As primary care optometrists, we often see pediatric patients with chickenpox or older individuals with herpes zoster--commonly known as shingles. Despite the relatively recent advent of multiple vaccines for both chickenpox and shingles, the overall incidence of herpes zoster is on the rise.1
In an effort to provide the best possible care, this article will review the ocular complications associated with varicella zoster virus (VZV) in both children and adults, as well as discuss potential treatment options for shingles and postherpetic neuralgia.
Upon primary infection, VZV causes the development of chickenpox in children and young teenagers. Most children become infected with VZV between the ages of five and 10 years.2 Typically, this initial infection--coupled with intermittent environmental exposure--provides the patient with a lifetime of immunity against the recurrence of chickenpox.2
VZV is one of eight strains of herpes viruses known to infect humans. Most often, the primary infection persists for two weeks and causes vesicular, macular and papular eruptions on the face and trunk that crust over within a few weeks. Fever and general malaise are the most common symptoms, with the potential for long-term cutaneous scarring.

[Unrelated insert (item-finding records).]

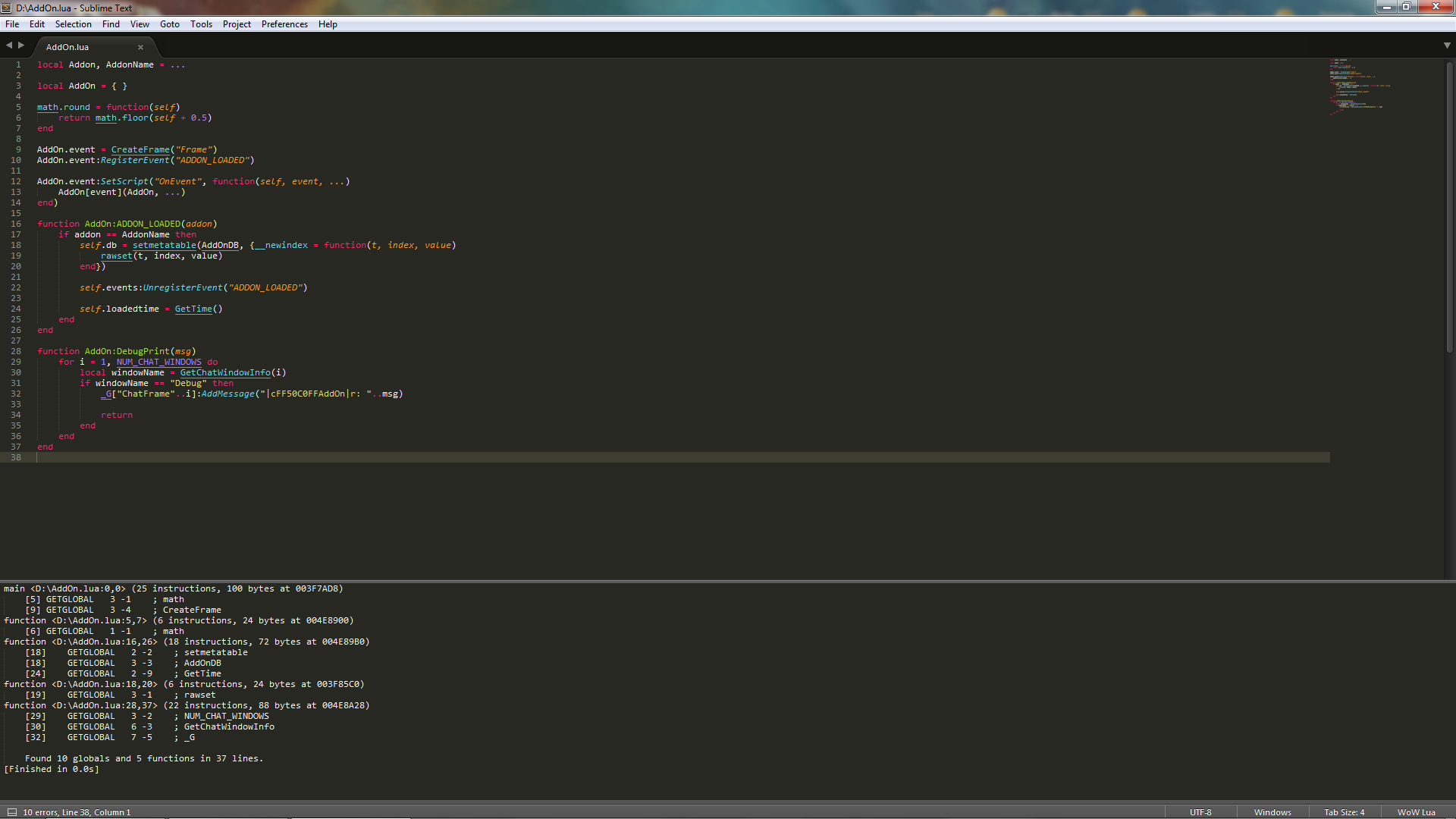The height and width of the screenshot is (819, 1456).
Task: Toggle the side bar panel icon in status bar
Action: click(12, 812)
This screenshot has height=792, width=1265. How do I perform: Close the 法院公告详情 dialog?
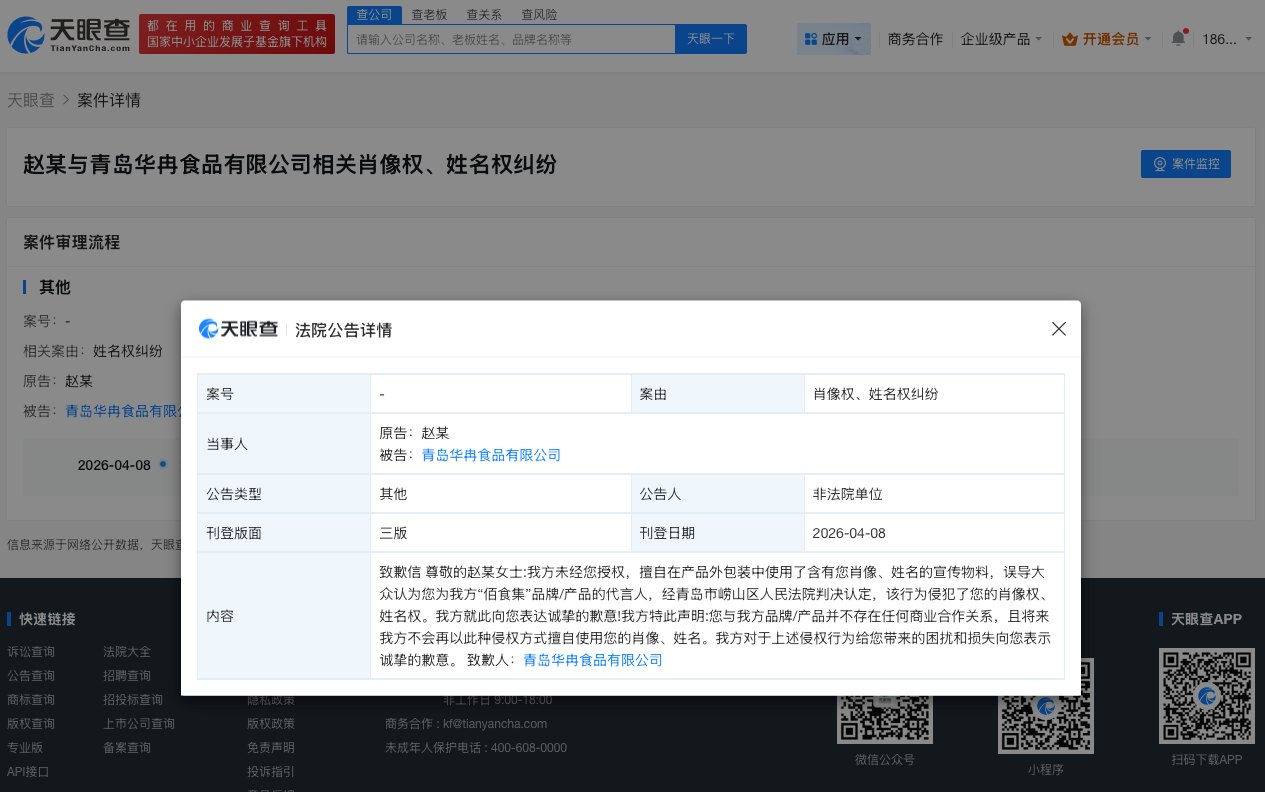1058,328
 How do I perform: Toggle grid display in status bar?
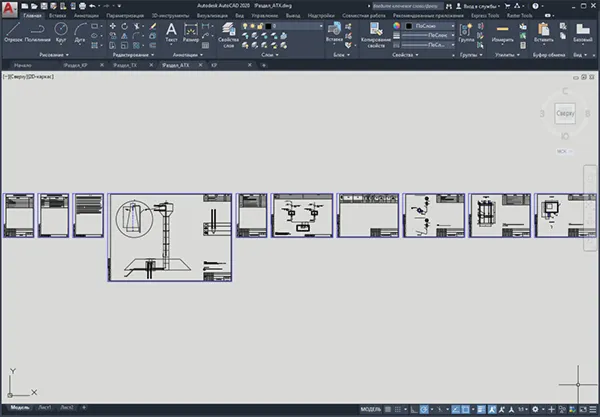(x=388, y=409)
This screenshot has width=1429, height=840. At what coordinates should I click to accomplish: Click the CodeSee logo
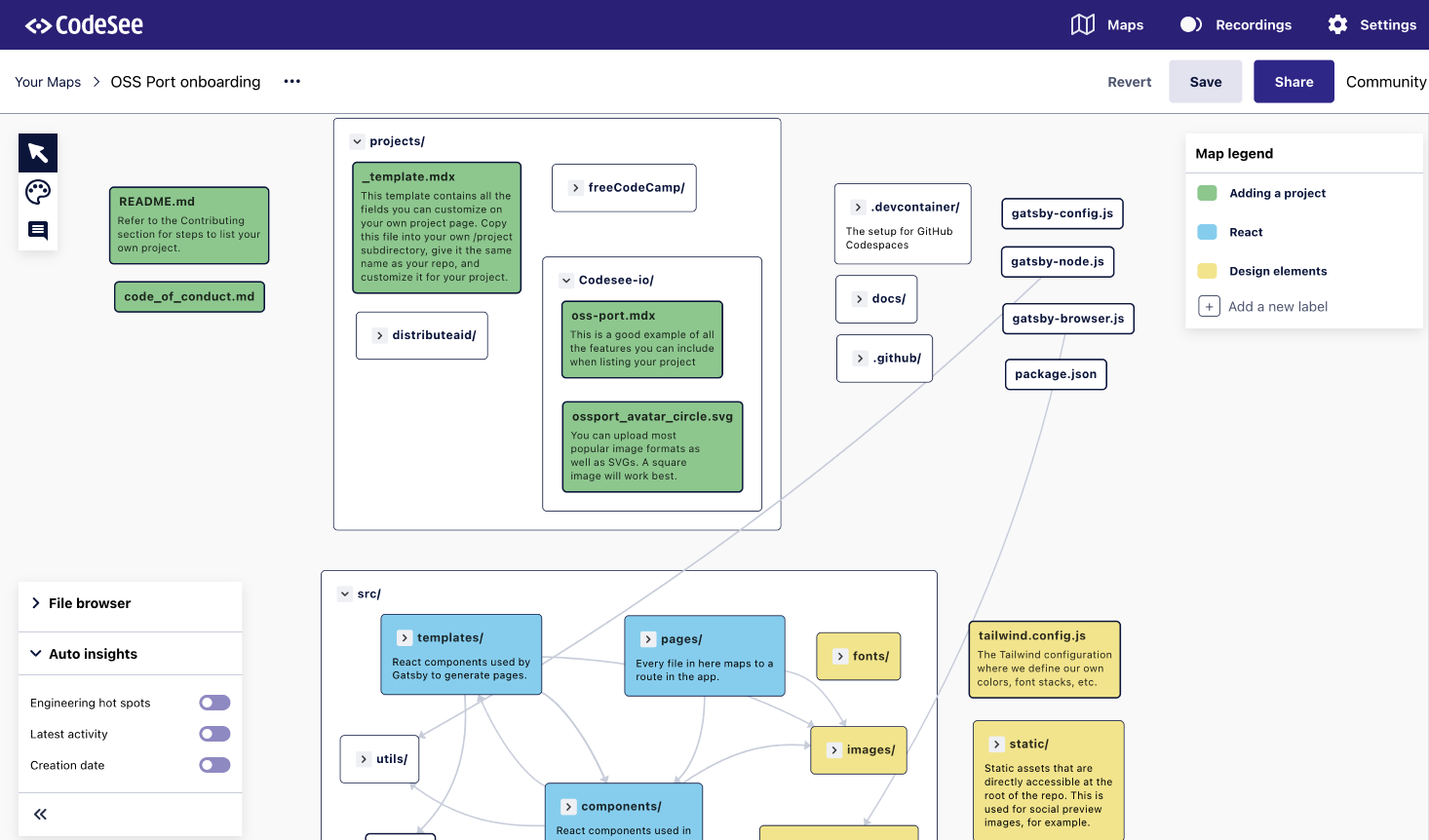tap(83, 24)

Although the course of chickenpox is usually benign, there are exceptions. In fact, associated cases of pneumonia, encephalitis and even death have been reported in the literature.2
VZV is highly contagious. In the past, parents have hosted "pox parties" in an effort to expose their kids to other infected children. This would ensure simultaneous infection throughout the household and confer immunity going forward.
Shingles manifest following the reactivation of latent VZV during adulthood. The Centers for Disease Control and Prevention (CDC) estimates that 500,000 to one million cases of shingles are reported each year. Shingles typically present with a characteristic rash that respects the midline. Typically, this rash is found in the lower thoracic region, but also may be located on the scalp, forehead and periorbital structures.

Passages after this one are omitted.